● What needs to be done
No line before the one containing "Click the Al_thick filter label" should appear; that line and all lines after it, through the end of the data, are to be set down exactly.

● Given records

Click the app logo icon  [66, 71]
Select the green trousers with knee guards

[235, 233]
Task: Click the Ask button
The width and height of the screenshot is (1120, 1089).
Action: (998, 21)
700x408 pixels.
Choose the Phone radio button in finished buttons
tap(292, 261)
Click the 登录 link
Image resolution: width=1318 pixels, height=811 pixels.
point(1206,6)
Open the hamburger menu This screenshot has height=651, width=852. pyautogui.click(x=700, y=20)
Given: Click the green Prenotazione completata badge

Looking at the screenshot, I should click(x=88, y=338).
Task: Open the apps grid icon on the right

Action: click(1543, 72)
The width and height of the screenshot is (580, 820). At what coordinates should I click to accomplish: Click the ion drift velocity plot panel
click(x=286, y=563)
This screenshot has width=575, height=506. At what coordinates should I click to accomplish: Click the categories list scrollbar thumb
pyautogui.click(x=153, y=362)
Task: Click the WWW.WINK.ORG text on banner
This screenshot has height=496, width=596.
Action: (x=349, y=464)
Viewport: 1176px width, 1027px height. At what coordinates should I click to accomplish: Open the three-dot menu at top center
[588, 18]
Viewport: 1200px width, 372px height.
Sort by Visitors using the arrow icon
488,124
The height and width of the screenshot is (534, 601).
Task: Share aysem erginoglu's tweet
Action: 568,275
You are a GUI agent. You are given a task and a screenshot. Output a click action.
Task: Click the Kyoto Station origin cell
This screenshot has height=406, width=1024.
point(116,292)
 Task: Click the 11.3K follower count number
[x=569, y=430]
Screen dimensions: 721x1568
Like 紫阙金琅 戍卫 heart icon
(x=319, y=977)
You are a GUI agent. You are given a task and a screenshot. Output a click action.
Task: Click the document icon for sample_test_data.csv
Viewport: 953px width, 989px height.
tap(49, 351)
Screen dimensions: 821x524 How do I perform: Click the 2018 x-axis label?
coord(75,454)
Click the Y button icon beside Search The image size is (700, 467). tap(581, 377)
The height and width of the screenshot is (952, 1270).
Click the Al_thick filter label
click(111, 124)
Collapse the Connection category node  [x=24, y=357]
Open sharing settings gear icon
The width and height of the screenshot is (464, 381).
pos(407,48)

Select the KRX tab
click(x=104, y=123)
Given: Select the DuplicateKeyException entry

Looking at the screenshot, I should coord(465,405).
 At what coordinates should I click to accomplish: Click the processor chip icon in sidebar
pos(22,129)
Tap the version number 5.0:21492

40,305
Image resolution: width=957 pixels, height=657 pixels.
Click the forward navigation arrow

● Output below
Click the Al_thick filter label
click(111, 124)
Collapse the Connection category node  [x=24, y=357]
Open sharing settings gear icon
The width and height of the screenshot is (464, 381).
pos(407,48)

Select the KRX tab
click(x=104, y=123)
Given: Select the DuplicateKeyException entry

Looking at the screenshot, I should coord(465,405).
 At what coordinates should I click to accomplish: Click the processor chip icon in sidebar
pos(22,129)
Tap the version number 5.0:21492

40,305
Image resolution: width=957 pixels, height=657 pixels.
Click the forward navigation arrow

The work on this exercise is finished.